What is the significance of load factor in HashMap?

224,675

Solution 1

The documentation explains it pretty well:

An instance of HashMap has two parameters that affect its performance: initial capacity and load factor. The capacity is the number of buckets in the hash table, and the initial capacity is simply the capacity at the time the hash table is created. The load factor is a measure of how full the hash table is allowed to get before its capacity is automatically increased. When the number of entries in the hash table exceeds the product of the load factor and the current capacity, the hash table is rehashed (that is, internal data structures are rebuilt) so that the hash table has approximately twice the number of buckets.

As a general rule, the default load factor (.75) offers a good tradeoff between time and space costs. Higher values decrease the space overhead but increase the lookup cost (reflected in most of the operations of the HashMap class, including get and put).
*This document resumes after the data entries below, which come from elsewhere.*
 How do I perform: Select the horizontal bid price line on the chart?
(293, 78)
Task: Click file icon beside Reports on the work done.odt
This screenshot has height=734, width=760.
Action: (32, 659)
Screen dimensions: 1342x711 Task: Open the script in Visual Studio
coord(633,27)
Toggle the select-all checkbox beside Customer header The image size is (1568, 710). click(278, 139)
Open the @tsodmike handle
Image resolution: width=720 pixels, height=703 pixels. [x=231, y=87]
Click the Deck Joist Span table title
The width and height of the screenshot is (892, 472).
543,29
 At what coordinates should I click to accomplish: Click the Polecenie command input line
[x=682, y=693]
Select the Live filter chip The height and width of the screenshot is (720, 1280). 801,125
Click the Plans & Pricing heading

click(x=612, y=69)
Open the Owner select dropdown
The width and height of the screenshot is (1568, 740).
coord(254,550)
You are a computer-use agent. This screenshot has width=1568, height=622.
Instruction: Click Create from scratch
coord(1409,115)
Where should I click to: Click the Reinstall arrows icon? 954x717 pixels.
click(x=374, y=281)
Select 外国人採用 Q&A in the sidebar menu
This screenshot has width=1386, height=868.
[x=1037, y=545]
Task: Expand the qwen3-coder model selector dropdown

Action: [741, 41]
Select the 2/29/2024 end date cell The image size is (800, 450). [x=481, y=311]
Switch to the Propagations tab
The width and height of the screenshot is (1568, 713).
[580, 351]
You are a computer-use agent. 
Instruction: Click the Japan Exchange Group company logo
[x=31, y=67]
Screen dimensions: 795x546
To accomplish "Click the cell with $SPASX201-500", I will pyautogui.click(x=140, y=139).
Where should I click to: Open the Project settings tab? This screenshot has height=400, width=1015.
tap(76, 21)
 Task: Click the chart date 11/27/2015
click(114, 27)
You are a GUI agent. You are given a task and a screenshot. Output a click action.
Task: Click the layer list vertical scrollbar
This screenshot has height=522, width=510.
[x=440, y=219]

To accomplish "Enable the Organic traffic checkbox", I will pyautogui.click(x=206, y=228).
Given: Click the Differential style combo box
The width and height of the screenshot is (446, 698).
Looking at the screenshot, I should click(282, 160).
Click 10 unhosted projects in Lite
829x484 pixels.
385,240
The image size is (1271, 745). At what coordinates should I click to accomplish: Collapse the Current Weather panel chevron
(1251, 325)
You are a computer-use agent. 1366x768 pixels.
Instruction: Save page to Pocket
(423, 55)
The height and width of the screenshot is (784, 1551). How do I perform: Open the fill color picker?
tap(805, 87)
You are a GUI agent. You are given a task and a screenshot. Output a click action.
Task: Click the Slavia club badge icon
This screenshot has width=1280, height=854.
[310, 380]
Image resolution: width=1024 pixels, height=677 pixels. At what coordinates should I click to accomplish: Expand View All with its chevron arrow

The expected number of entries in the map and its load factor should be taken into account when setting its initial capacity, so as to minimize the number of rehash operations. If the initial capacity is greater than the maximum number of entries divided by the load factor, no rehash operations will ever occur.

As with all performance optimizations, it is a good idea to avoid optimizing things prematurely (i.e. without hard data on where the bottlenecks are).

Solution 2

Default initial capacity of the HashMap takes is 16 and load factor is 0.75f (i.e 75% of current map size). The load factor represents at what level the HashMap capacity should be doubled.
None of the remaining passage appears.